* [SUPPLIED MATERIAL]:
┌──

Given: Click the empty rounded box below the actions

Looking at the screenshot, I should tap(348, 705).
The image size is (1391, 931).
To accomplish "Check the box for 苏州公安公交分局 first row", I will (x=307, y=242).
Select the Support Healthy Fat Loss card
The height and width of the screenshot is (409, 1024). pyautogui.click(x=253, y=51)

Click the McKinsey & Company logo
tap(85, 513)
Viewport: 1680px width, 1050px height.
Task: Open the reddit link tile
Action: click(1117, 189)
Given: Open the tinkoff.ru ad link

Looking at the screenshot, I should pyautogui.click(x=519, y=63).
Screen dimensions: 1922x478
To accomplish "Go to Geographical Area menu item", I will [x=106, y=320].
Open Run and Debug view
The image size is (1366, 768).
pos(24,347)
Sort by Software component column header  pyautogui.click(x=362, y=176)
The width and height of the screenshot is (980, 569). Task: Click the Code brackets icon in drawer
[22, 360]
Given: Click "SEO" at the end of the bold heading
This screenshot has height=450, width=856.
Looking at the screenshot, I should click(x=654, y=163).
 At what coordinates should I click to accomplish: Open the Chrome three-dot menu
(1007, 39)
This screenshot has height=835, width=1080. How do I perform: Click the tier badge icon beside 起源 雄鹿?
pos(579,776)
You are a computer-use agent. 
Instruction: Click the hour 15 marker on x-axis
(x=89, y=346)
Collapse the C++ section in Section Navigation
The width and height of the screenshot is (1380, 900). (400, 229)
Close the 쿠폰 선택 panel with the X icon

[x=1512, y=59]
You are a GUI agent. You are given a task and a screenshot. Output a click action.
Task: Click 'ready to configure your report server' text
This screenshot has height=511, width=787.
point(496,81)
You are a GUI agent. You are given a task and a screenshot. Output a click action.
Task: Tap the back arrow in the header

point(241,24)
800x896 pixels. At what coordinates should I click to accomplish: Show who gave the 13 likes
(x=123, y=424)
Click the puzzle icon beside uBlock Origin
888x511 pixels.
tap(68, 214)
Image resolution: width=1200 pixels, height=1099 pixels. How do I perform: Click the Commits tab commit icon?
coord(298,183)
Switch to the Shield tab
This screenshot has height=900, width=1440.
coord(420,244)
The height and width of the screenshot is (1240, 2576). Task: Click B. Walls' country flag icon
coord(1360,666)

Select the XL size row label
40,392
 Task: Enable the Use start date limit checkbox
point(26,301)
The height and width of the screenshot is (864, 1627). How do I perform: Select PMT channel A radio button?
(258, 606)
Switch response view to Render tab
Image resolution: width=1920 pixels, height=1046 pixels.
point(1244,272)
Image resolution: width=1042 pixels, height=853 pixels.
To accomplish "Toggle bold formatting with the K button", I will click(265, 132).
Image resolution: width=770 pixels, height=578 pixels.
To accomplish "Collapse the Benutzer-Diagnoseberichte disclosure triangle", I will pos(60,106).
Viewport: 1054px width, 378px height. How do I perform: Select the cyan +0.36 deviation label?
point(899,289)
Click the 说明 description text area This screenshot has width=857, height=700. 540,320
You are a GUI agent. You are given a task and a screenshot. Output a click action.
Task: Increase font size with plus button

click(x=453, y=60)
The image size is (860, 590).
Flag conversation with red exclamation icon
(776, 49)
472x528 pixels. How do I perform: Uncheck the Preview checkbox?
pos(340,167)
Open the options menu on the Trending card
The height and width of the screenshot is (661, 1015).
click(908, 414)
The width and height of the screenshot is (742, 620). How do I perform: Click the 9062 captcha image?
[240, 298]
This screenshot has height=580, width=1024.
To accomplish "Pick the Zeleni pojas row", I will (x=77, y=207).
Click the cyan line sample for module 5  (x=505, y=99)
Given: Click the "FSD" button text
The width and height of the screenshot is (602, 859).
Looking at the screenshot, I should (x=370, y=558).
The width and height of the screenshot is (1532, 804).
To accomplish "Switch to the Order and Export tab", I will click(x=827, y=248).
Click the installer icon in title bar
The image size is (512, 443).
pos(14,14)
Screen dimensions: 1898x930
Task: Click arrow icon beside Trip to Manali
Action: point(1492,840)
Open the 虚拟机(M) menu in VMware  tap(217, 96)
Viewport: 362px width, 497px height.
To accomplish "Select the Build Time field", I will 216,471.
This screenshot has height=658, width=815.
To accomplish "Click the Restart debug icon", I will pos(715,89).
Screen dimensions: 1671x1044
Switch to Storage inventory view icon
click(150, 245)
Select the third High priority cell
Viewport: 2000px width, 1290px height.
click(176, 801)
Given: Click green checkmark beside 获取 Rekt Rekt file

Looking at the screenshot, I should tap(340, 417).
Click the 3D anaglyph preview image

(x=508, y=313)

└──

Quote every line from the line containing "Given: Click green" through the closing line of the listing, including both.

* [TASK RESPONSE]:
Given: Click green checkmark beside 获取 Rekt Rekt file

Looking at the screenshot, I should tap(340, 417).
Click the 3D anaglyph preview image

(x=508, y=313)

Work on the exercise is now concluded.